■ **AIM OF THE EXERCISE**
Can you rescale the rows from the line containing "Task: Click the VOTES column header" through the last row, both included, and give those lines again with their requests? Multiply every coordinate in the answers by 0.95, round to whole numbers with halves going up, and leave the pictures out.

■ **DATA**
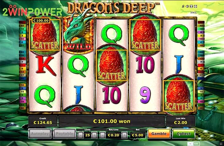Click the widescreen display mode icon
The height and width of the screenshot is (146, 224).
191,6
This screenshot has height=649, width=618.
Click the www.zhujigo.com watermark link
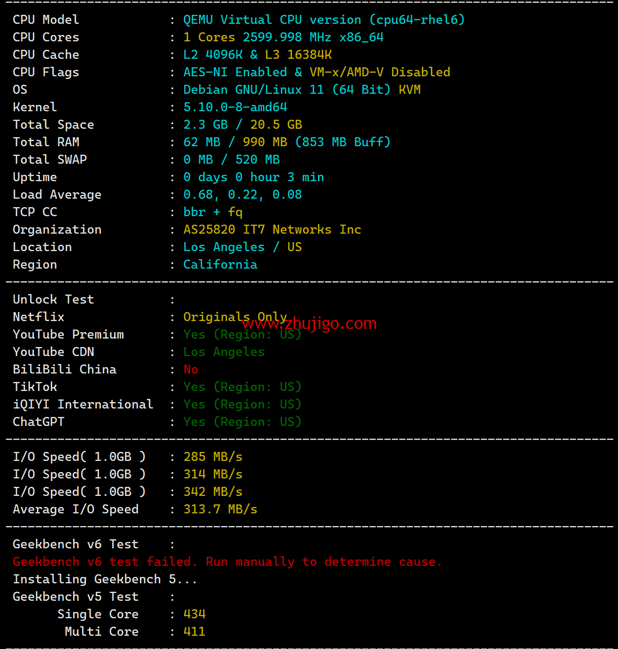(x=310, y=323)
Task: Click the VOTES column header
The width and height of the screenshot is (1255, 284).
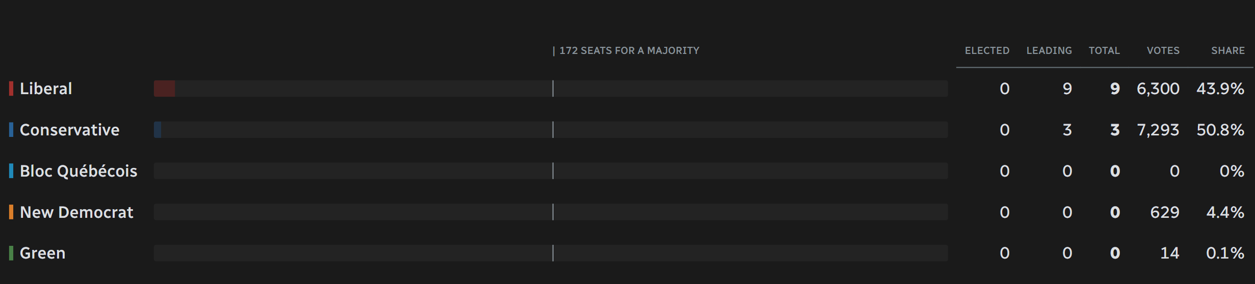Action: [1163, 50]
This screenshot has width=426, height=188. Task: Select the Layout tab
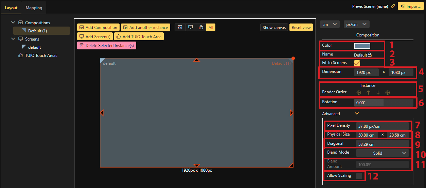[x=11, y=7]
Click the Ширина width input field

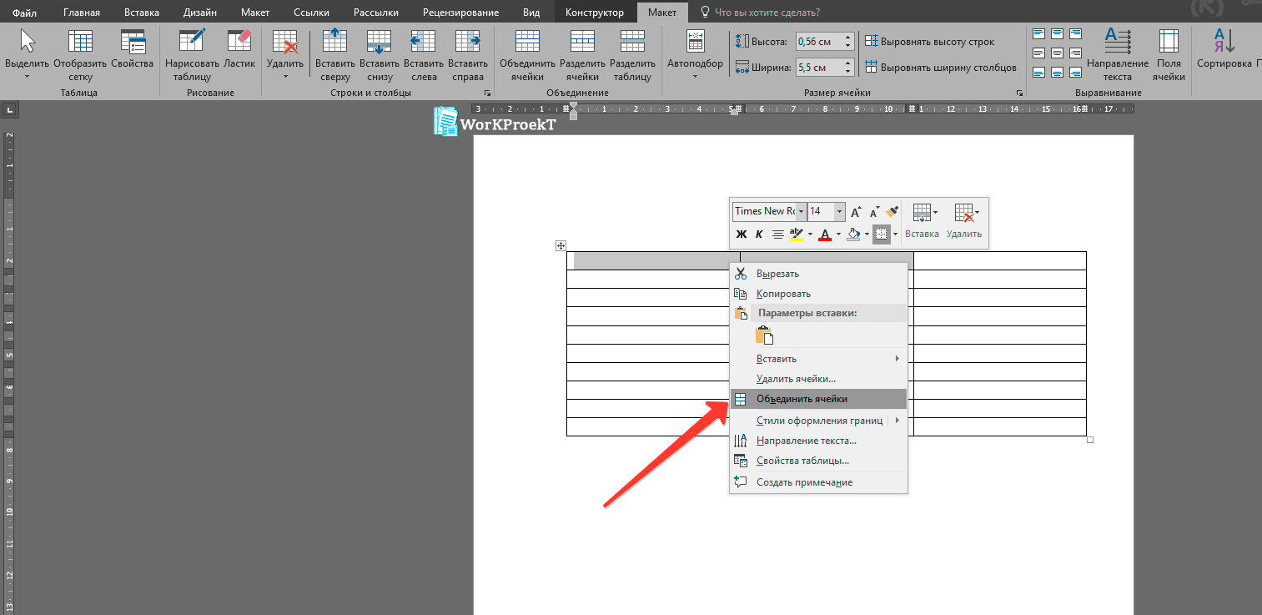(x=818, y=68)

■ **RESPONSE TO THE TASK**
Task: Click the VOTES column header
The width and height of the screenshot is (1255, 284).
Action: [1105, 48]
This screenshot has width=426, height=188. Task: Select the Layout tab
[x=10, y=7]
Click the Ширина width input field

(x=777, y=65)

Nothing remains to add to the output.